Women of Afrocentric backgrounds are constantly mocked, hypersexualized and disrespected within media and daily life. In a speech given by Malcolm X at the funeral service of Ronald Stokes in Los Angeles, who was killed by the LAPD, Malcolm stated, “the most disrespected woman in the world is the Black woman. The most unprotected person in America is the Black woman. The most neglected person in America is the Black woman.”
This quote dates all the way back to 1962, but I believe it still applies today, even within a Canadian context. It is 2018, yes, but still– the Black woman is constantly disrespected, overlooked and discarded throughout our society.

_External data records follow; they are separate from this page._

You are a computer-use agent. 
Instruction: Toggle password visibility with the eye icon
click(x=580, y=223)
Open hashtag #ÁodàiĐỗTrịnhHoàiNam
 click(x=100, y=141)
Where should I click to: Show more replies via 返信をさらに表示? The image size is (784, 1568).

In my own experience in Toronto as an adolescent, I experienced men twice my age gawking at my pre-pubescent body, my male counterparts giving themselves the permission to cop a feel of my body and witnessing Black women I looked up to have their bodies and sexuality devalued and disrespected. The female Black form and our culture have been oversexualized, shamed and mocked in our culture. From our hairstyling, to our mannerisms, to
dancing and “twerking.”
The issue continues beyond just our sexuality. Black women are still treated as less beautiful and deserving of love and respect, than those of lighter and fairer skin complexions. We have been shamed for the darkness of our skin, the width of our hips, and thickness of our hair.

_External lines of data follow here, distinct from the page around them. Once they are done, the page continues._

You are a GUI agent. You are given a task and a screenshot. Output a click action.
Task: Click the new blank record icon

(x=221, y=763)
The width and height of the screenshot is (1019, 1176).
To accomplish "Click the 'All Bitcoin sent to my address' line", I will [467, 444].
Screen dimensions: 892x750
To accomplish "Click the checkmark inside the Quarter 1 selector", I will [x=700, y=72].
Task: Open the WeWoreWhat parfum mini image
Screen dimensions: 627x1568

Growing up in Canada I was taught from a young age that my hair was a mess. It was referred to as “nappy, dirty, and unacceptable.” If I chose to style my hair in other ways whether it was a perm, braids or weave, I was still ridiculed, there is no winning. This is only part of my story, one Black female growing up in Toronto. So many Afrocentric women in Canada share similar stories. The Black female has gone undervalued and oppressed for too long all across North America. The idea that this form of prejudice and discrimination does not exist in Canada is absurd. It’s time to have conversations about race relations and hold ourselves accountable for how we raise and treat Black women in Canada.